De Onna, el pueblo de los Abruzos más cercano al epicentro del violento seísmo que sacudió el centro de Italia, solo quedan montañas de escombros, casas reventadas como si hubiesen sido blanco de un bombardeo y el duelo por la muerte de 40 de sus 300 habitantes. Hasta el domingo era un lugar tranquilo entre montañas aún nevadas, cerca de la capital provincial, L 'Aquila; ahora es un campo en ruinas: las calles han desaparecido y están repletas de escombros de ladrillos y cemento. Ninguna casa resistió el movimiento telúrico.
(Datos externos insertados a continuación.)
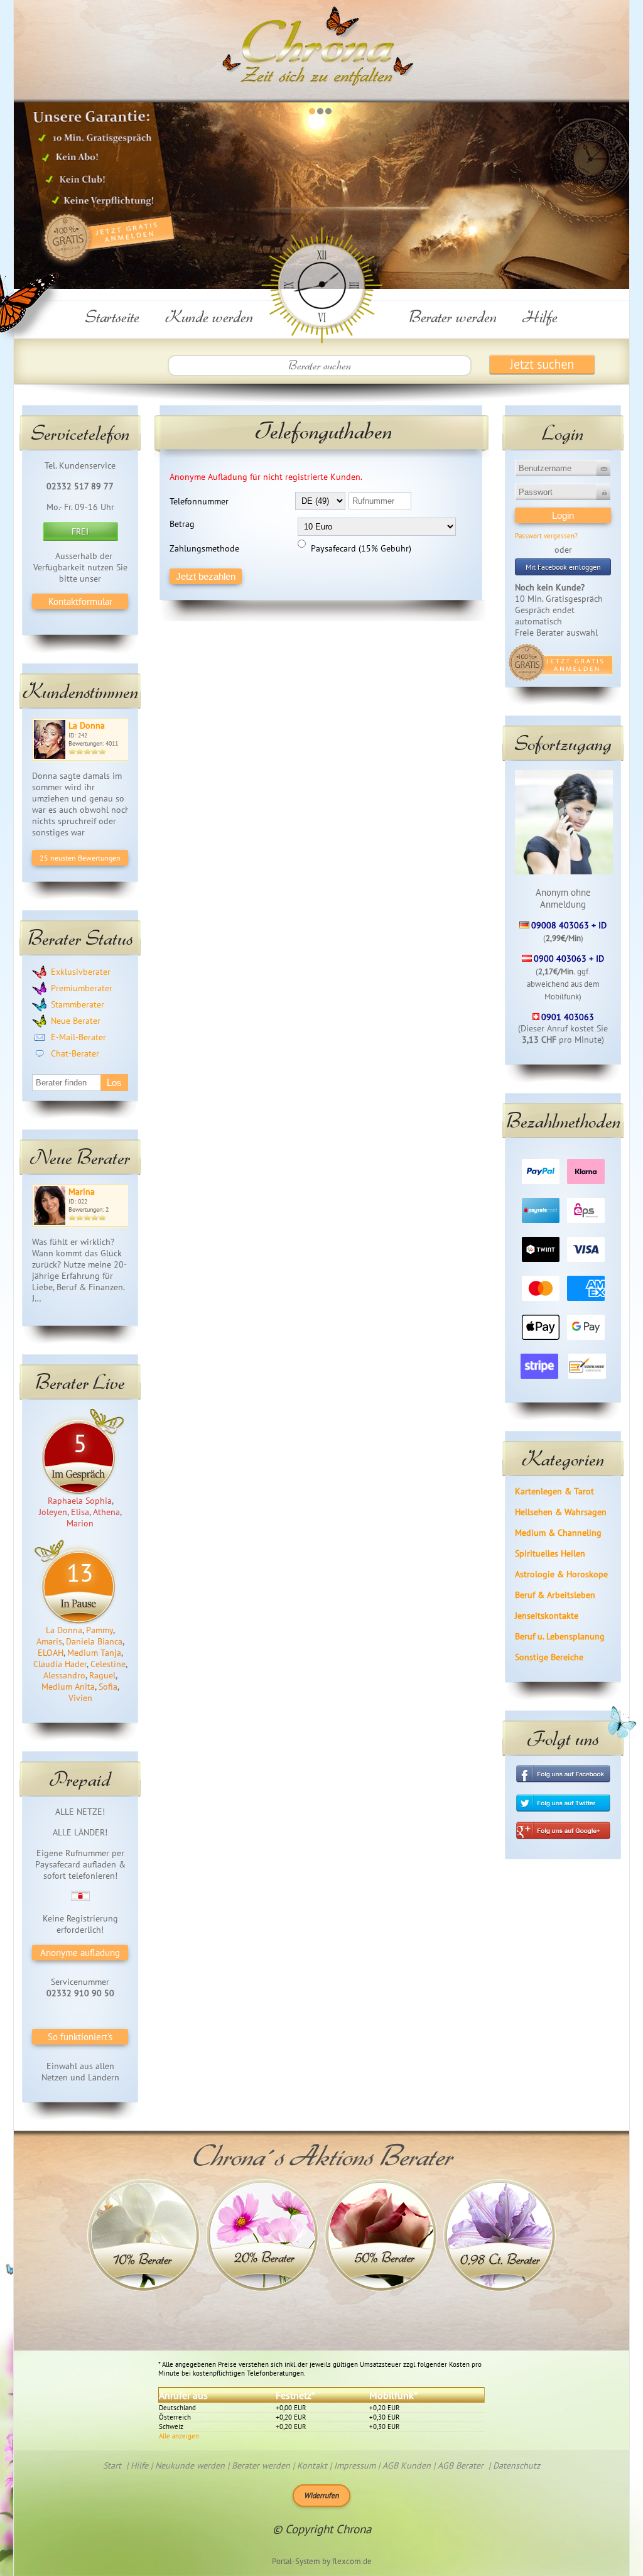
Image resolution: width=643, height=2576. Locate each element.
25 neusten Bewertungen (80, 857)
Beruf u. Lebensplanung (560, 1636)
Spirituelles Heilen (550, 1553)
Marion (80, 1523)
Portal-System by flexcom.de (322, 2561)
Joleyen (53, 1512)
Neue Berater (75, 1020)
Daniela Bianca (94, 1641)
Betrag (182, 524)
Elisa (80, 1512)
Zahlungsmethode (204, 548)
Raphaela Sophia (80, 1500)
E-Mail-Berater (78, 1037)
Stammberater (77, 1004)
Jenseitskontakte (546, 1615)
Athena (106, 1512)
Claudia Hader (60, 1664)
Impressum (355, 2465)
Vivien (80, 1698)
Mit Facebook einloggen (563, 567)
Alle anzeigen (179, 2436)
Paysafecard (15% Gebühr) (361, 548)
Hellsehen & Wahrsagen (561, 1512)
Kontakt (312, 2465)
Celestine (108, 1664)
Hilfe (540, 316)
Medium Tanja (94, 1652)
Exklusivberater (81, 971)
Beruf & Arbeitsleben (555, 1594)
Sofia (108, 1686)
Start (112, 2465)
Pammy (99, 1630)
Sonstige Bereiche (549, 1657)
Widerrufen (321, 2495)
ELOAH (50, 1652)
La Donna (86, 725)
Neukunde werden (190, 2465)
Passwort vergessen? (546, 535)
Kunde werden (209, 316)
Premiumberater (81, 988)
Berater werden (453, 316)
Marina (81, 1191)
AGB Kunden (406, 2465)
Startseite (112, 316)
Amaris (49, 1641)
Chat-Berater (75, 1053)
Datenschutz (516, 2465)
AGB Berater (461, 2465)
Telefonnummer (199, 501)
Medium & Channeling (558, 1532)
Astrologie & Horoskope (561, 1574)
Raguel (102, 1675)
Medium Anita (68, 1686)
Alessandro (64, 1675)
Ayer, los bomberos acompañaron por primera vez a sus casas a pequeños grupos de cinco a seis personas. Hombres y mujeres de todas las edades hurgaban desesperadamente entre las montañas de piedras y amasijos de vigas buscando sus enseres, sus recuerdos y objetos personales.
«Allí estaba la escuela y aquí en esta casa murió un muchacho de 20 años», dice entre suspiros Silvana, de 50 años. «¿Dónde está Berlusconi? Todo esto es por su culpa. ¿Por qué no hizo votar la ley contra las viviendas vetustas?», exclama indignado un anciano con un brazo escayolado.